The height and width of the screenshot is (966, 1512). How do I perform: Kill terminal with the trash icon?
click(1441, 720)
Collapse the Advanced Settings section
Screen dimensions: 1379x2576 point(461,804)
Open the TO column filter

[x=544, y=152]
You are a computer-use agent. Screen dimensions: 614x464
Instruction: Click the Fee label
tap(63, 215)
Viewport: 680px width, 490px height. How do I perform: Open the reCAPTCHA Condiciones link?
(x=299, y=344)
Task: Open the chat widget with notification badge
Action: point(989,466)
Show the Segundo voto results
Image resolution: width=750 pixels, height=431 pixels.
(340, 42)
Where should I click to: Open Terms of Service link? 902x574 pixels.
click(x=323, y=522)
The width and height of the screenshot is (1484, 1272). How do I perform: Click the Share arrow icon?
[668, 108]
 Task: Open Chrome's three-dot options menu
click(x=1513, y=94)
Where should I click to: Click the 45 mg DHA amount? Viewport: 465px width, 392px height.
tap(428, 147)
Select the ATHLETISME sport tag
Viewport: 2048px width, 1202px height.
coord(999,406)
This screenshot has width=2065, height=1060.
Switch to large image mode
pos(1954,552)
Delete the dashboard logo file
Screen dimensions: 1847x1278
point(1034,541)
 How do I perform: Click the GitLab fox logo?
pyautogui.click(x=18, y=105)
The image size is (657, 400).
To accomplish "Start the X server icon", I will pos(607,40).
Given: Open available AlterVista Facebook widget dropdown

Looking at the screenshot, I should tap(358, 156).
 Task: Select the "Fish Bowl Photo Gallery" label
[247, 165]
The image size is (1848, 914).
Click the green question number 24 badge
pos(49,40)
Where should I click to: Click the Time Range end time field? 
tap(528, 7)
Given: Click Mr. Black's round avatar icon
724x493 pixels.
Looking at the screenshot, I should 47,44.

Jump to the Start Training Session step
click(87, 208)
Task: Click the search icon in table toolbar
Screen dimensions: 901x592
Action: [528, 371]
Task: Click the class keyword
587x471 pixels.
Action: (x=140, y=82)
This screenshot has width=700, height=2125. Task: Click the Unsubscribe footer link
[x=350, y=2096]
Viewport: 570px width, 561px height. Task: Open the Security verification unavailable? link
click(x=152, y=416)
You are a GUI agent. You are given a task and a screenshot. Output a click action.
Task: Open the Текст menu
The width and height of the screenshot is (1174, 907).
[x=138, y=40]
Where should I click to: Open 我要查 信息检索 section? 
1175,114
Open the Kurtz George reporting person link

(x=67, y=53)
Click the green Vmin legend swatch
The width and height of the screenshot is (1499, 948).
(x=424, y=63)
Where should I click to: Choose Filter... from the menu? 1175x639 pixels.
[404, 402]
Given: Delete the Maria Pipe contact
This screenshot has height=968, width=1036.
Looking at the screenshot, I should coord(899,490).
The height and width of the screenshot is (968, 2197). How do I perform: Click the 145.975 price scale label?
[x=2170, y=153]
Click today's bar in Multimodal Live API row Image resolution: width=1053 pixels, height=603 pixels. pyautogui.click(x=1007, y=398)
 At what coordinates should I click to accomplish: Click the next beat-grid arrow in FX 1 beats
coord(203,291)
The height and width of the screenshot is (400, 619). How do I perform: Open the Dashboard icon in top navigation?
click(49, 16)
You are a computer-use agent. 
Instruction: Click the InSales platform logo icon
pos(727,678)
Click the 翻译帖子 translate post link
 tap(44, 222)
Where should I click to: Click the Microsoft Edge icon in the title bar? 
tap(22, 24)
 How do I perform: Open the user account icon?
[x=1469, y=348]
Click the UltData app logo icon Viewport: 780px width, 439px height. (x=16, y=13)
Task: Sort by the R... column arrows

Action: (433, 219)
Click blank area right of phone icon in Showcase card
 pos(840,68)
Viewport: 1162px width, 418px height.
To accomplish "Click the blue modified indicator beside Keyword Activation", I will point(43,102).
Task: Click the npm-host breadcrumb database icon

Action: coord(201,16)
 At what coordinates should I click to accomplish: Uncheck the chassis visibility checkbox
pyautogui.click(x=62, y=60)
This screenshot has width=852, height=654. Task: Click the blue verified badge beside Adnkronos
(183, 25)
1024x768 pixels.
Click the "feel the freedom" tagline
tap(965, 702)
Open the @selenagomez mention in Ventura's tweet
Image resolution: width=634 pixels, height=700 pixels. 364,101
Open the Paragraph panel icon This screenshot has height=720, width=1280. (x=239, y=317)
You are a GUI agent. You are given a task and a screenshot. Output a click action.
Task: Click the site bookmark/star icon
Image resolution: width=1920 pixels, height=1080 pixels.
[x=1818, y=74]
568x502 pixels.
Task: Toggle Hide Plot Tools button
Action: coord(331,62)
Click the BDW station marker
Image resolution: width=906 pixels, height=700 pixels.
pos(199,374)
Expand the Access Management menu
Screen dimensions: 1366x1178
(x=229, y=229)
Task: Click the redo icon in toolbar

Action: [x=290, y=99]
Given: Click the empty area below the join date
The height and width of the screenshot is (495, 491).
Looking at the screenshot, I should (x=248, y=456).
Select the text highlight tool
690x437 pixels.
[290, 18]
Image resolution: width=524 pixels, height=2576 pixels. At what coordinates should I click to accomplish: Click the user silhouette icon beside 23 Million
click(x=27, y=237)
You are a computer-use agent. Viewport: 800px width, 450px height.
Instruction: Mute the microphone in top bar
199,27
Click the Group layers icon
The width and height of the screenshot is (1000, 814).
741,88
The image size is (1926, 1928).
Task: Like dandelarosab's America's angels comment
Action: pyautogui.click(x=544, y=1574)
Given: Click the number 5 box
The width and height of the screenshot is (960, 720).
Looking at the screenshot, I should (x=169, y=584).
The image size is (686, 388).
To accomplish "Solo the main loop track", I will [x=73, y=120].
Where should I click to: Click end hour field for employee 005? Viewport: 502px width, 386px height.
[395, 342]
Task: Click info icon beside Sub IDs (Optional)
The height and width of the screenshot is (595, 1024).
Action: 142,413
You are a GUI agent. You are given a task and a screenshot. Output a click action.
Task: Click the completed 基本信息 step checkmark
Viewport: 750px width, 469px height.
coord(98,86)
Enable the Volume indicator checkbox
--------------------
#### TASK DIRECTIONS
Read each line of the material, and wherever the word "Delete" turns up, copy that line.

#### WRITTEN RESPONSE
Delete the dashboard logo file
Given: Delete the Maria Pipe contact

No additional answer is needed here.